Help your teens and young adults manage how they spend and save.
So your teenagers and young adults know how to spend, but do they know how to budget for the things they really want? Learning good money management should be an essential life skill.
A reason to save
For many teenagers and young adults with part-time jobs, spending their entire pay each week is easy if they don’t have pressing financial obligations. This is why it’s important to discuss a long-term goal and find a reason to save.
Perhaps this goal will be a car, a holiday with friends, higher education – or even a rental bond if they want to move out. Just make sure you emphasise that they will still need money after the purchase, either for running costs or to enjoy their social lives, so they shouldn’t blow the lot.
The envelope method is a great way to learn about budgeting. Label real envelopes – or use tags in an app – with categories such as clothes, nights out, transport, phone, food, and university or school supplies. These should cover all their current expenses. Then allocate money to each envelope every pay day.

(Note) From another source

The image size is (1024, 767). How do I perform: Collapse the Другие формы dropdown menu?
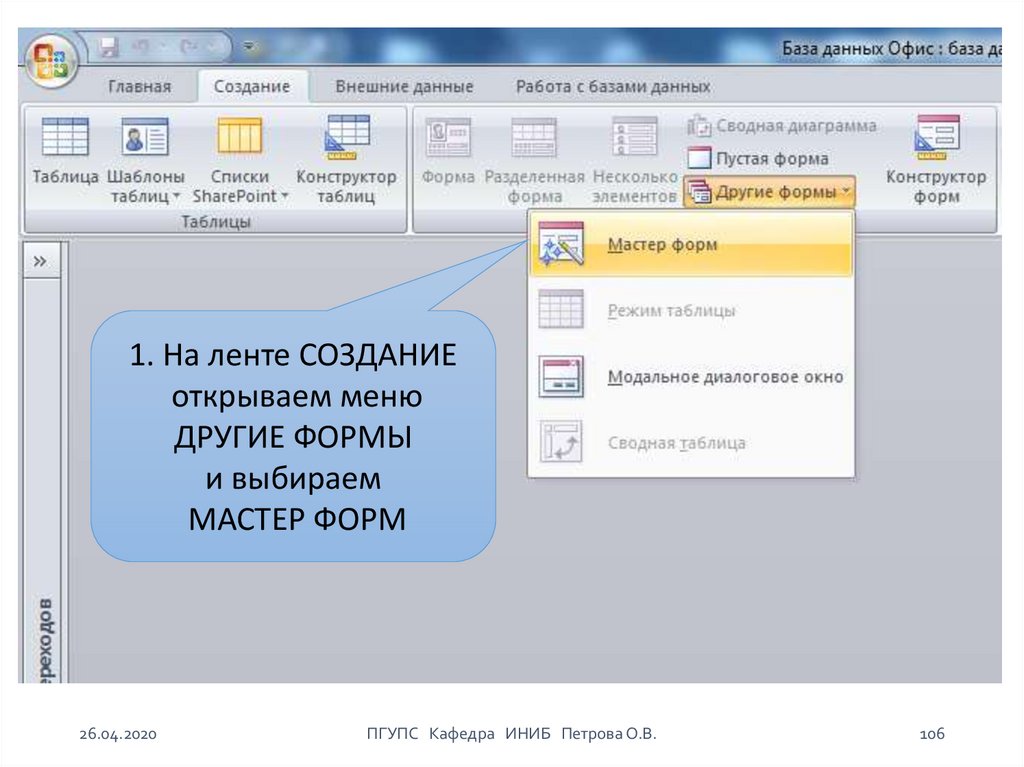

A handy budgeting formula is the simple 50/30/20 rule. Urge them to dedicate 50 per cent of their pay to bills (if they don’t have many, they could reduce this amount), 30 per cent to fun activities and purchases, and 20 per cent to savings. This will get them into the habit of planning their spending and eliminate the habit of living from pay day to pay day.
Learning budgeting and savings skills early will help them build a solid nest egg for their future.
Young adults face many big decisions, but helping them get serious about money management early can make life easier as they get older.
A visit to your financial adviser with your child may also help them develop good money management skills from an early age and avoid some of the mistakes we made along the way.